* [EXTRACTED DATA]:
= = =

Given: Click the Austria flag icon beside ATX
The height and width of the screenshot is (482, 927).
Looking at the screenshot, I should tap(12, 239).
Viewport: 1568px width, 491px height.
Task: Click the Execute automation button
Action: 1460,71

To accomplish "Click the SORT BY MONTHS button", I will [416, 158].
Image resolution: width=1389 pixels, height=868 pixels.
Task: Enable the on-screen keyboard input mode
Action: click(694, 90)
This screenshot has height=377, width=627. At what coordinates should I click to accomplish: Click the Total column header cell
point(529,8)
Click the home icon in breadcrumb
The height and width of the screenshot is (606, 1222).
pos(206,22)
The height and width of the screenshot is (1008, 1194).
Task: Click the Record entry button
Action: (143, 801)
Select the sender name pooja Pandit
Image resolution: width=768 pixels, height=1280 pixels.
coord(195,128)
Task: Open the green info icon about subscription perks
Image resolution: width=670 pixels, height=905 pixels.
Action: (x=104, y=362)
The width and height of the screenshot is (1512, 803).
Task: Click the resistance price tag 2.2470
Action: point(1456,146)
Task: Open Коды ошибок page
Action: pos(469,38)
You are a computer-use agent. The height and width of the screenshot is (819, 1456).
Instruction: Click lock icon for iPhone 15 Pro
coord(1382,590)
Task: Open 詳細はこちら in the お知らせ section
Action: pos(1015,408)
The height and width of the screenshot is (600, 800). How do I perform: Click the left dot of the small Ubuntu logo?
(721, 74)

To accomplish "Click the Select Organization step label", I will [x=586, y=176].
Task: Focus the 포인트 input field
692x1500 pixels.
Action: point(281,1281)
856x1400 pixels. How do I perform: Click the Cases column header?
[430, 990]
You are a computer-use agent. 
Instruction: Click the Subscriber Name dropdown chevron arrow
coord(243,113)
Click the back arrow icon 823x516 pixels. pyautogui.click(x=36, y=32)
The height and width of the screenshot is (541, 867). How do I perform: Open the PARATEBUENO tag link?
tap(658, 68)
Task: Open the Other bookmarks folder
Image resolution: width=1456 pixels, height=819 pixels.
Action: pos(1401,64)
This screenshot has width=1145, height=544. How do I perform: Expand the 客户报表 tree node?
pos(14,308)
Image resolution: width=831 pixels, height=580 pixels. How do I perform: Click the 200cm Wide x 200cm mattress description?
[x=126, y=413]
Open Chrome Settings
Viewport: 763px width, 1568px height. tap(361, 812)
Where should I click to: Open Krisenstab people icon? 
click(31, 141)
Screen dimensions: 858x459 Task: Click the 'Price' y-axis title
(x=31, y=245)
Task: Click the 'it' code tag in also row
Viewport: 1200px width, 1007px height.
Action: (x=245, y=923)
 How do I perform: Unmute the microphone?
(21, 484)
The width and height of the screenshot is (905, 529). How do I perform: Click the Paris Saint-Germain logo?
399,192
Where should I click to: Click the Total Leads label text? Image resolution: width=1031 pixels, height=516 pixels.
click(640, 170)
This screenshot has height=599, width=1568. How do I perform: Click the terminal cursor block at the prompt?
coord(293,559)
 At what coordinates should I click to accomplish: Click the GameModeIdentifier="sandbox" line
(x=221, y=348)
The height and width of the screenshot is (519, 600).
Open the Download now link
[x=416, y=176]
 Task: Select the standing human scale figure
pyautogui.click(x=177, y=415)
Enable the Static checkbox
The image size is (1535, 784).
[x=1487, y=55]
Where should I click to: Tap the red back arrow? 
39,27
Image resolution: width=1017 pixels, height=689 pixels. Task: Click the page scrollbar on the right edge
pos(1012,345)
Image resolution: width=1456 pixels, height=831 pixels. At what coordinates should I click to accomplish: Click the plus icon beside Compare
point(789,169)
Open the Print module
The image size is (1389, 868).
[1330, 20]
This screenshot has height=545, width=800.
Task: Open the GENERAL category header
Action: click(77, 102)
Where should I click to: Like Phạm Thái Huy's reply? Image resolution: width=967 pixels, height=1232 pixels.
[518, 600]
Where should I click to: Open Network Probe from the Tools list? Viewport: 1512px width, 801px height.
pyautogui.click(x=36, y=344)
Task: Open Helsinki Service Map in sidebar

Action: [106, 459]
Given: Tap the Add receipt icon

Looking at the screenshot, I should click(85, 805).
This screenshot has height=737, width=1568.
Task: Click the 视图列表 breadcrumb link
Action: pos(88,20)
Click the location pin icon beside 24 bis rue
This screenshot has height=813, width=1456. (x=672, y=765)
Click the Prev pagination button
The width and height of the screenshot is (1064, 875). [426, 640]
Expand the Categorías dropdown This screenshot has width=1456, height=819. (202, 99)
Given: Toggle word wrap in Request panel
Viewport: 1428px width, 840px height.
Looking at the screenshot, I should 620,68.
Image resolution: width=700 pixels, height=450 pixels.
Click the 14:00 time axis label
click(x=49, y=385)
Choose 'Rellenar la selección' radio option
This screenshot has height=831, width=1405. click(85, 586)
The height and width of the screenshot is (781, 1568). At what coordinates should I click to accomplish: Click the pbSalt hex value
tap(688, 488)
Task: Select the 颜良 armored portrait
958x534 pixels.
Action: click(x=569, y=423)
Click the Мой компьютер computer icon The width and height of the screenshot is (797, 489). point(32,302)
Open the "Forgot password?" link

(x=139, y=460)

= = =

Identify every line in the records that contains the word "beside", copying each such line in full. Case counts.

Given: Click the Austria flag icon beside ATX
Image resolution: width=1456 pixels, height=831 pixels. At what coordinates should I click to accomplish: Click the plus icon beside Compare
Click the location pin icon beside 24 bis rue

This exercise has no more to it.